- Opening Delimiter -

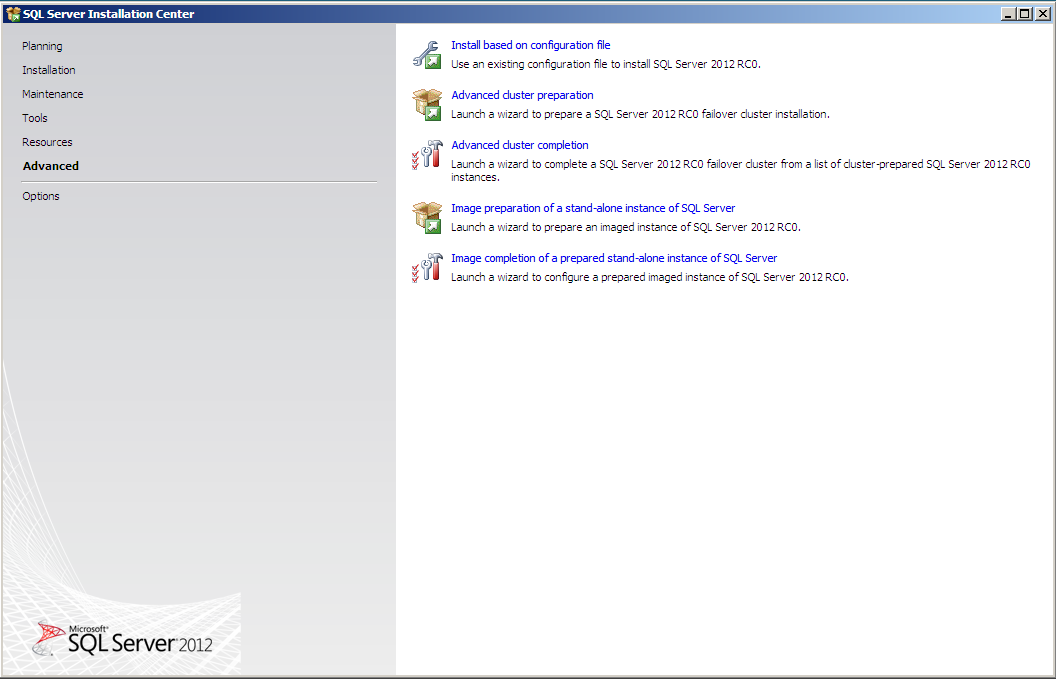The width and height of the screenshot is (1056, 679).
Task: Select the Maintenance category
Action: (52, 94)
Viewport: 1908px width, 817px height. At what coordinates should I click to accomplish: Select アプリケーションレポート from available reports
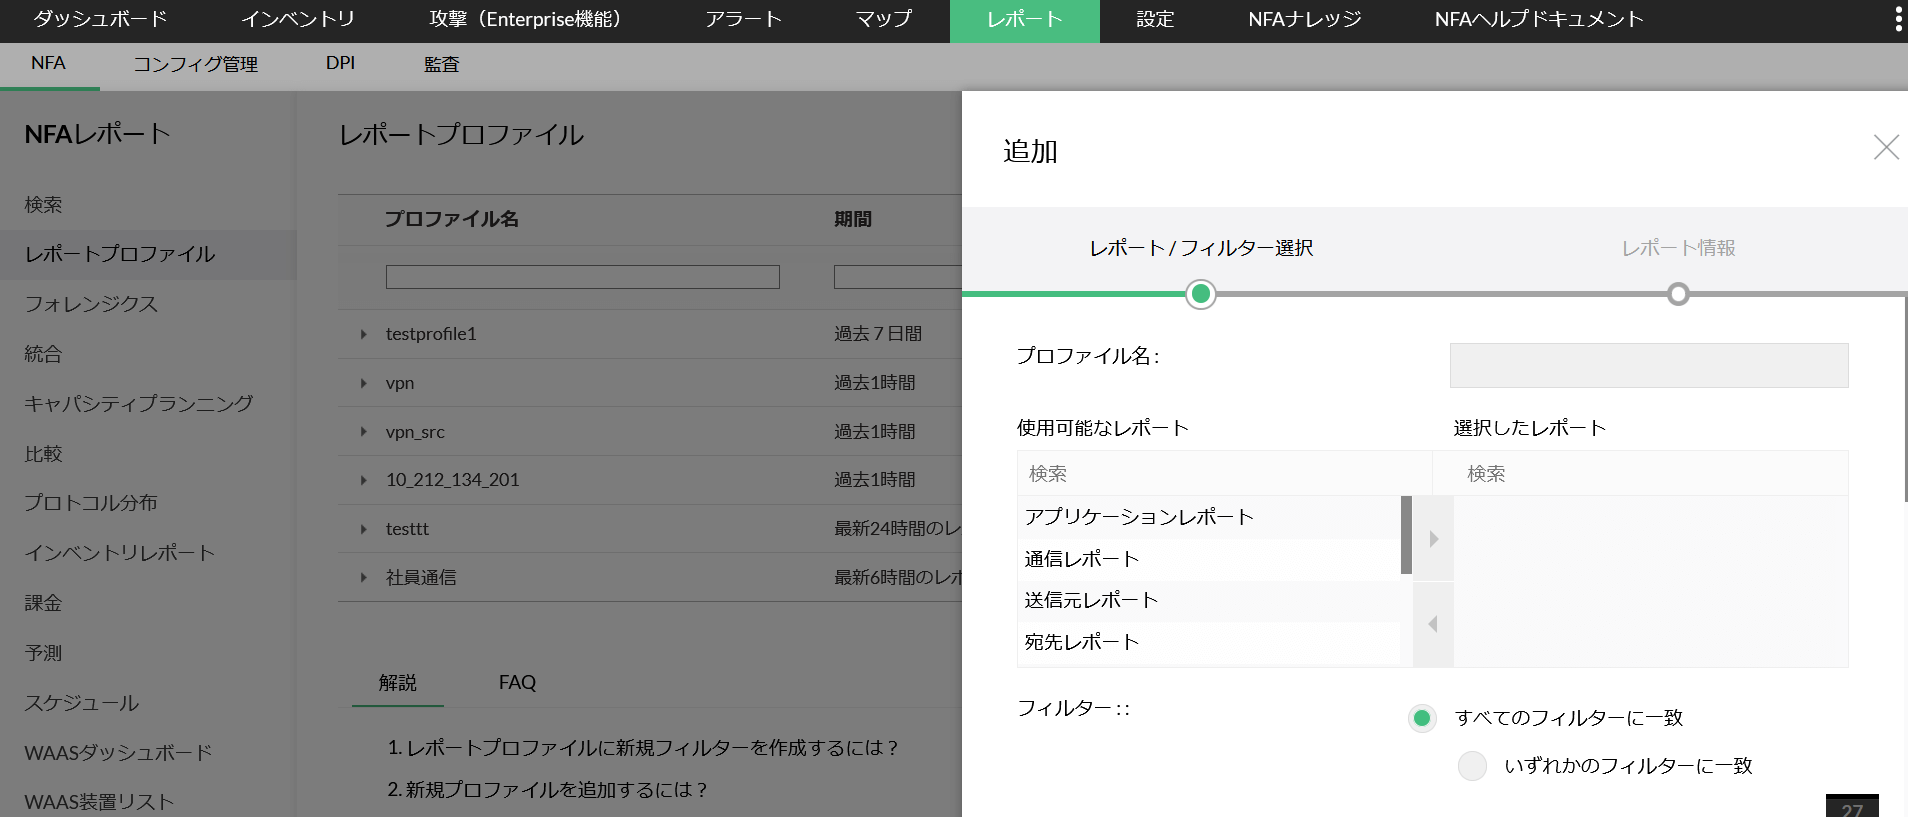[1139, 517]
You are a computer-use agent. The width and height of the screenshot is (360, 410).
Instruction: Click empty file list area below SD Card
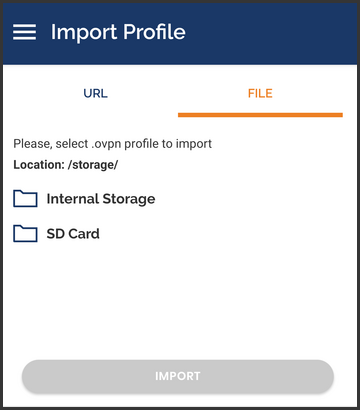click(x=180, y=300)
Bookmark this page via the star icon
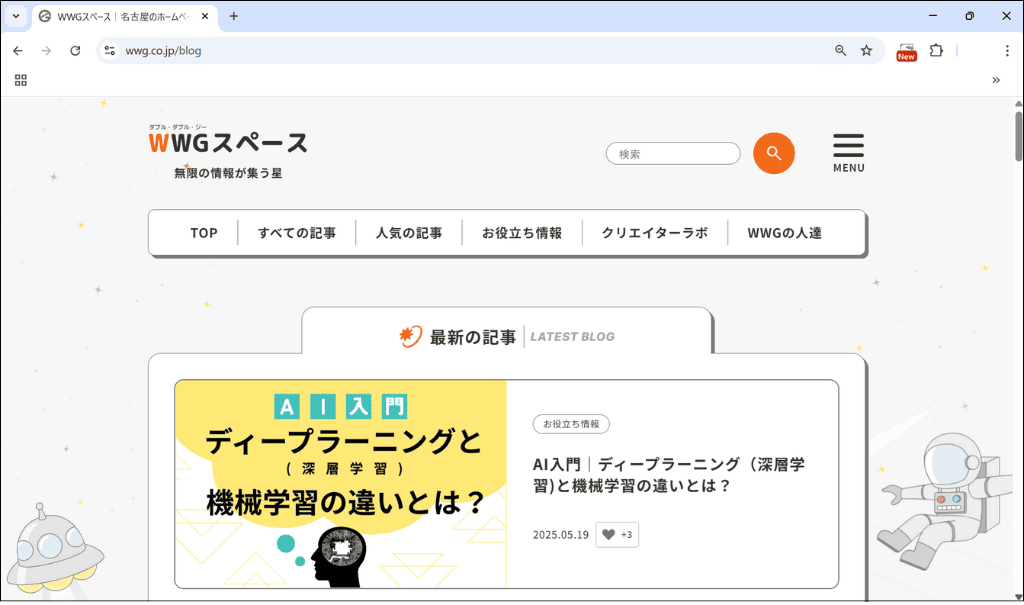This screenshot has height=605, width=1024. pyautogui.click(x=865, y=50)
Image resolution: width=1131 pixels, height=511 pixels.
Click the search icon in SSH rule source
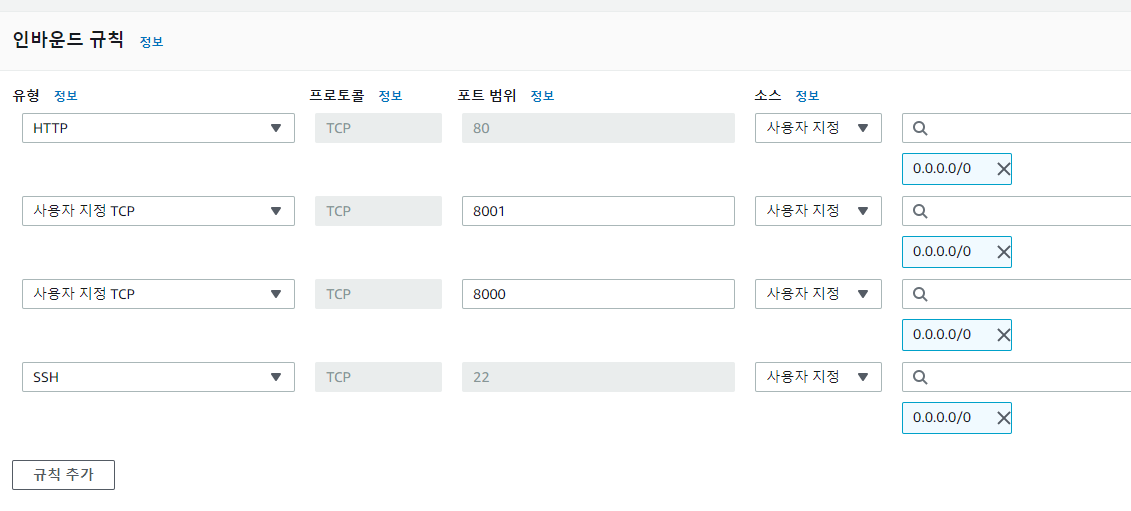pos(920,377)
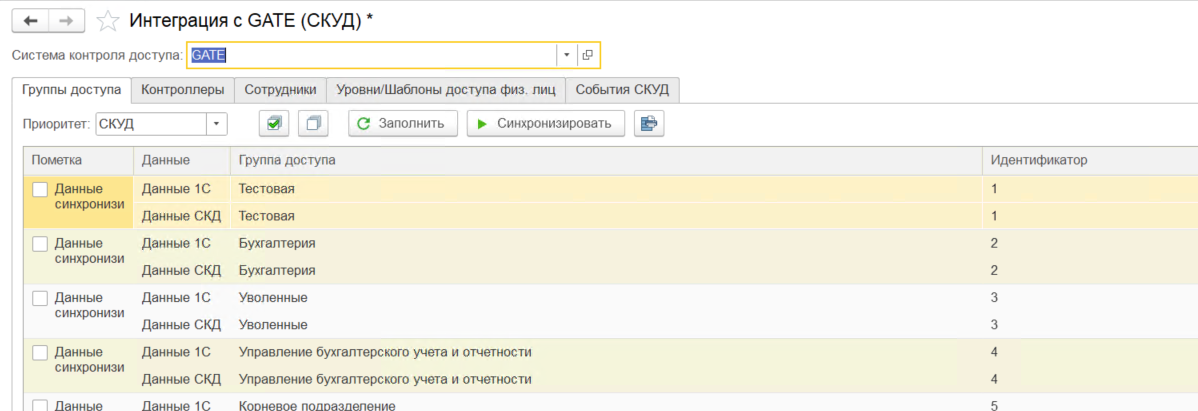Screen dimensions: 1198x411
Task: Tick the checkbox for Бухгалтерия group
Action: 40,243
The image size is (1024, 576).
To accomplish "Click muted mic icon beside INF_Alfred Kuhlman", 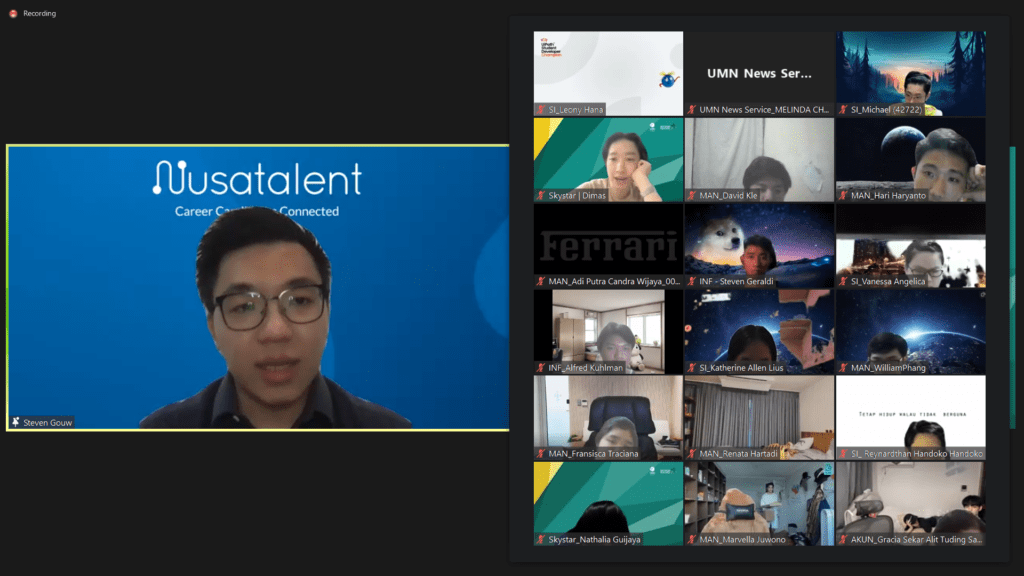I will click(x=541, y=367).
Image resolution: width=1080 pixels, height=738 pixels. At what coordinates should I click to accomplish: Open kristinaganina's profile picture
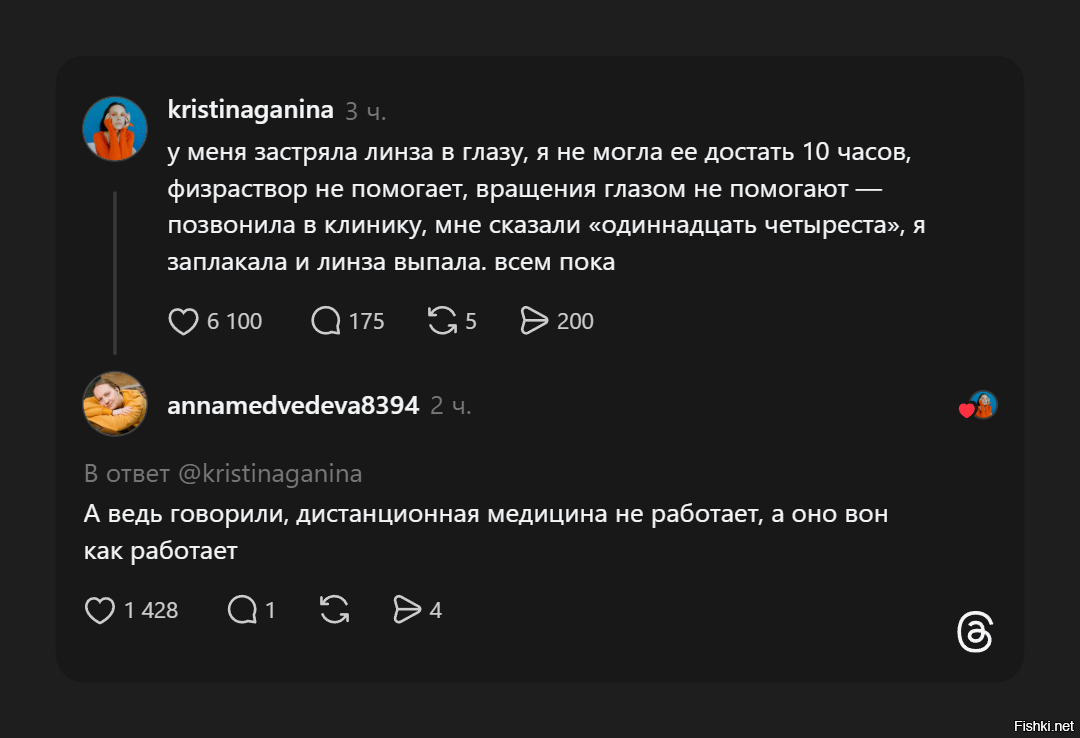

- Closing Delimiter -

## WORK REQUIRED
List every line in the records above that contains the word "pixels".

## SOLUTION TO THIS PROBLEM
Image resolution: width=1131 pixels, height=511 pixels.
Image resolution: width=1080 pixels, height=738 pixels. At what coordinates should I click to accomplish: Open kristinaganina's profile picture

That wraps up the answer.